From the ends of the earth I call to you,
I call as my heart grows faint;
lead me to the rock that is higher than I. - Psalm 61:2
According to Jewish tradition, King David owed his life to Adam, the first man. From the beginning, Adam was meant to live forever. Humanity was intended to live in paradise forever and death was not even supposed to be a possibility. But we all know what happened next: Adam ate from the forbidden Tree of Knowledge and death was introduced into the world. This was the great fall. It was the end of Eden and the beginning of the imperfect world as we know it.
From that moment on, it was determined that every person would die, including Adam. But Adam was given 1,000 years to live, along with the ability to foresee all future generations and all future kings of Israel. Therefore, Adam was able to see the soul of King David and also that he was missing "years" of life. Adam "donated" 70 years from his own life so that David could make his profound impact on the world.
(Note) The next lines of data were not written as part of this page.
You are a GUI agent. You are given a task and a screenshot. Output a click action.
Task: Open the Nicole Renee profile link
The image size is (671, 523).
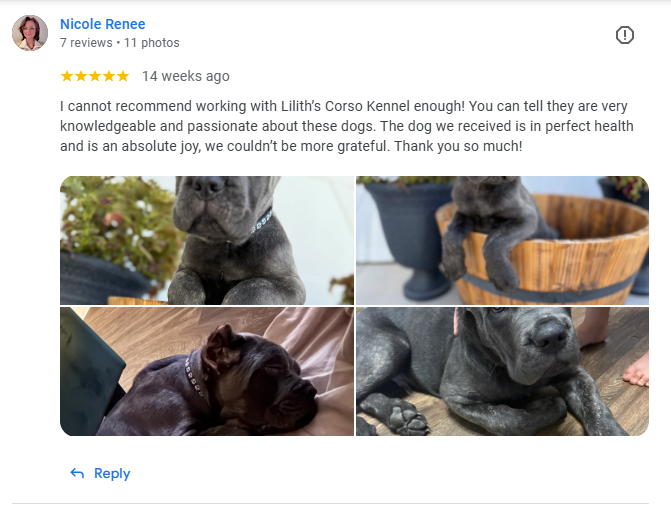pos(103,24)
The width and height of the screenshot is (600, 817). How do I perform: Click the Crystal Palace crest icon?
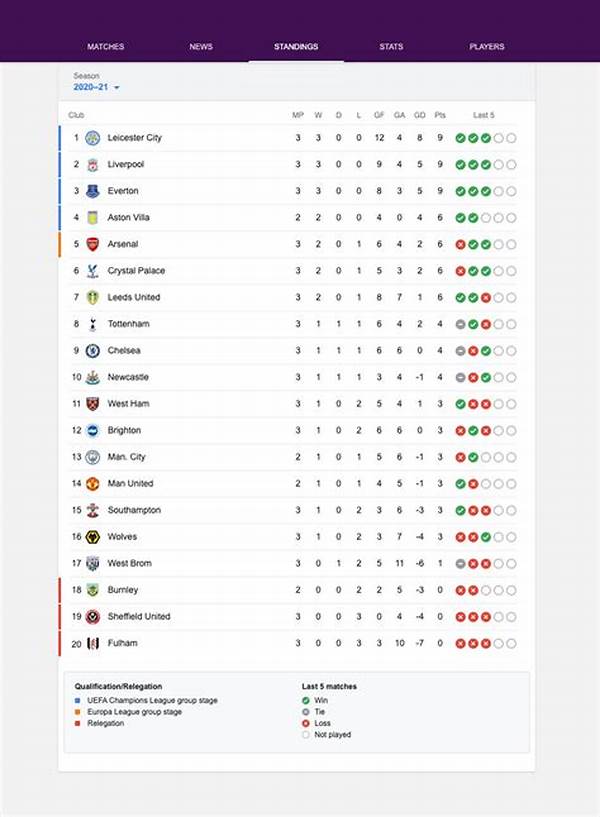(x=92, y=271)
The Jewish sages explain that this is what was meant in Psalm 61:6 when it says, "Increase the days of the king's life, his years for many generations." David was well aware that his years were increased, and indeed made possible, by Adam's contribution.
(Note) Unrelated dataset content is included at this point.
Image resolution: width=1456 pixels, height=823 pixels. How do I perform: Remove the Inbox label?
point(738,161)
Now here's the interesting part and the lesson: From man's greatest fall came man's greatest contribution. When Adam became mortal, it was a huge blow to humanity. However, he chose to turn the catastrophe into something good. He used his mortal years to help bring about the birth of David, the greatest king Israel had ever known and the ancestor of the messiah. Through David's son Solomon the Holy Temple in Jerusalem would be built, and because of King David, we have the book of Psalms. The most significant contributions to humanity came from our greatest failure.
Earlier in this psalm, David wrote, "From the ends of the earth I call to you, I call as my heart grows faint . . ." Sometimes it feels like we are at the "ends of the earth" - the farthest place from God. We may have sinned, made a huge mistake, or did something we deeply regret. We feel so far from God, so lost that our "heart grows faint."
And yet, from that place, David prayed, ". . . lead me to the rock that is higher than I." It was as if David was saying, "Even from these great depths, lead me, God, to a place that is higher than I have ever been before. Through my descent, lead me to a great ascent."
Friends, when we make mistakes, as we humans tend to do, don't give into despair. Instead do as Adam did and pray as David prayed: use your failure to grow and to become even greater than before.